Background & Aim: The incidence of acute myocardial infarction (AMI) in humans is significantly less in females compared to age-matched males. Animal models show that the injury caused by myocardial I/R (simulating AMI) is less in females compared to males. The response to I/R includes the activation and recruitment of circulating cells, initiated by several pathways including release of specific chemokines and stimulation of Toll-like receptors (TLRs). Whether disparate regulation of these pathways within the vasculature underlies sex-differences in myocardial injury is unknown.

Methods: Isolated hearts from male and female Wistar rats (8-10 week, 260-300g) were perfused in vitro with Krebs buffer (pH7.4, 37°C, gassed with 95% O2/5% CO2) at constant flow rate (10ml/min). Following equilibration (20min), hearts were subjected to 30min global ischaemia and 2h reperfusion or perfused for 2.5h (control hearts). Myocardial function was assessed by measuring the following parameters: coronary perfusion pressure (CPP), left ventricular developed pressure (LVDP), left ventricular end diastolic pressure (LVEDP) and heart rate. After reperfusion, the area of infarction was determined using nitroblue tetrazolium dye or the left ventricle was snap frozen for mRNA analysis. Real-time qPCR, using SYBR Green, was performed to quantify mRNA expression of TLR2, TLR4, and chemokines CCL2 (MCP1) and CX3CL1 (fractalkine). Level of mRNA was expressed relative to expression of 18S and compared to basal expression in non-infarcted male hearts.
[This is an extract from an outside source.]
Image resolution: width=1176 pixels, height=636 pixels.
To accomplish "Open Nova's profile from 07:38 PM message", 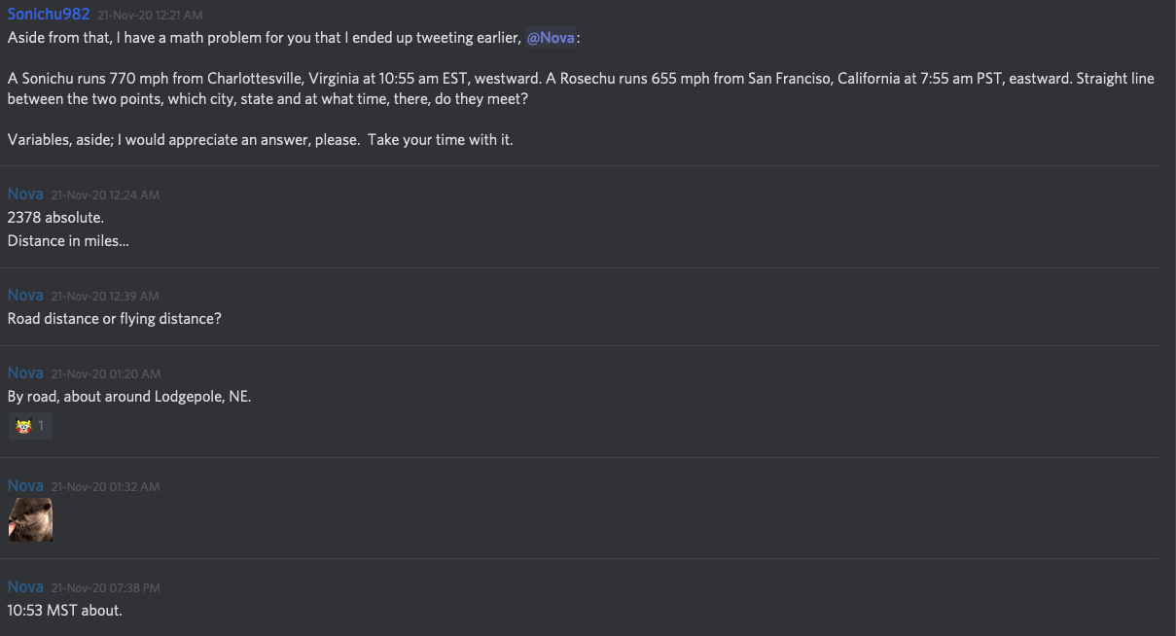I will click(25, 587).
Results: I/R-induced infarct size was smaller (P<0.01, n = 6) in female compared to male rats (36±0.9% vs. 47±0.6%, respectively). After I/R, LVDP was greater (at 2.5h: 51±2.3 mmHg vs. 31±2.5mmHg; P<0.05, n = 15) in hearts of female rats compared to male rats. Similarly, the rise in CPP and LVEDP following I/R was less (P<0.05, n = 15) in hearts of females (at 2.5h CPP: 131±3.0 mmHg and LVEDP: 15±1.7 mmHg) compared to males (CPP: 161±2.6 mmHg and LVEDP: 26±1.9 mmHg). Pre-ischaemic heart rate was significantly lower (P<0.05, n = 15) in hearts of female compared to male animals (277±6.6 bpm v. 300±6.8 bpm, respectively) but was not affected by I/R in either sex (P>0.05, n = 15). Data is expressed as mean±SEM and analyzed by a Student t-test.
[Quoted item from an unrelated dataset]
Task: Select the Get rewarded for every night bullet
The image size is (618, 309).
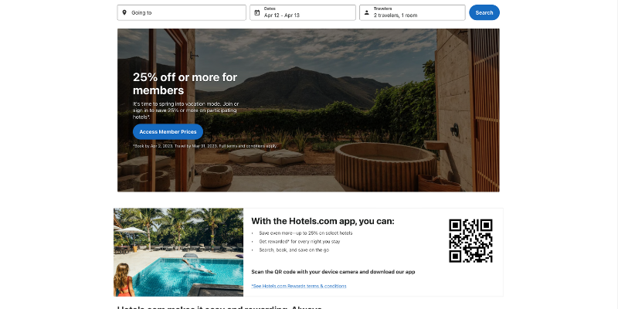Action: click(x=299, y=241)
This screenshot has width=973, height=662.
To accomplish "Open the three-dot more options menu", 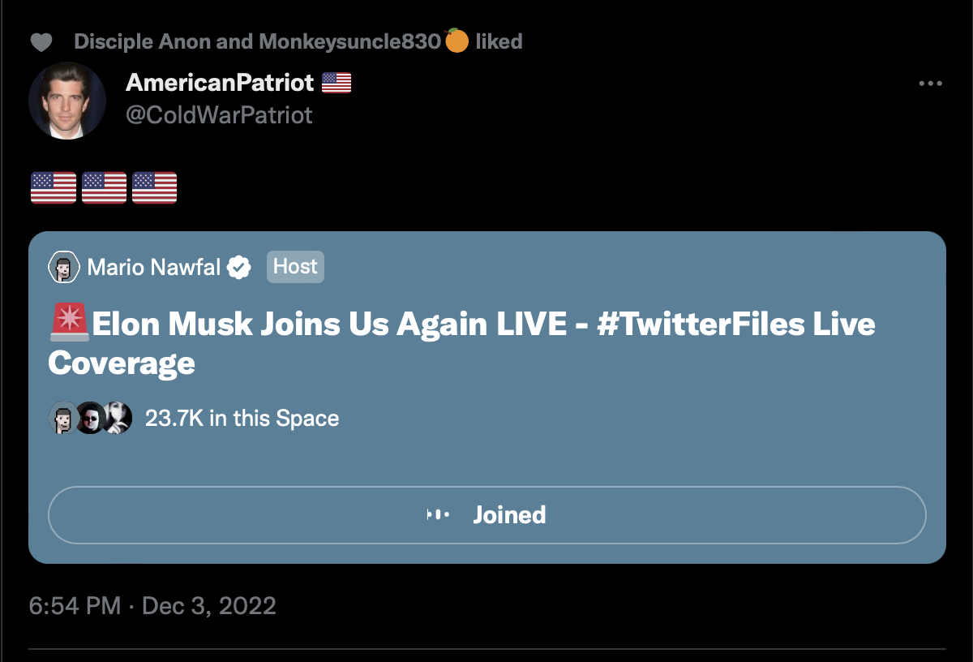I will pyautogui.click(x=930, y=84).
There was no significant sex-difference in mRNA expression of CCL2, CX3CL1, TLR2, or TLR4 in control hearts (n = 7). I/R had no effect on expression of CCL2, CX3CL1 or TLR2 in female hearts but elevated (P<0.01, n = 9) expression in male hearts (9.6 ±0.6, 8.1±0.9 and 3.6±0.4-fold respectively). I/R elevated expression TLR4 in both sexes but the induction was (P<0.05) less in female hearts (male: 4.4 ±0.3 fold vs. female: 2.4 ± 0.1 fold). Data is expressed as mean±SEM and analyzed using one-way ANOVA.

Conclusion: This study shows that myocardial I/R causes substantially less injury and impairment of contractile function in hearts of female compared to male rats. This difference is associated with significantly less expression of CCL2, CX3CL1, TLR2 and TLR4, which are key regulators of myocardial inflammation and tissue injury. The disparate regulation of chemokines and TLRs between the sexes may contribute to decreased leukocyte recruitment and impairment of vascular function in female hearts.

SM is funded by RAB Barts & The London PhD studentship and RSS by a Wellcome Trust Career Development Fellowship.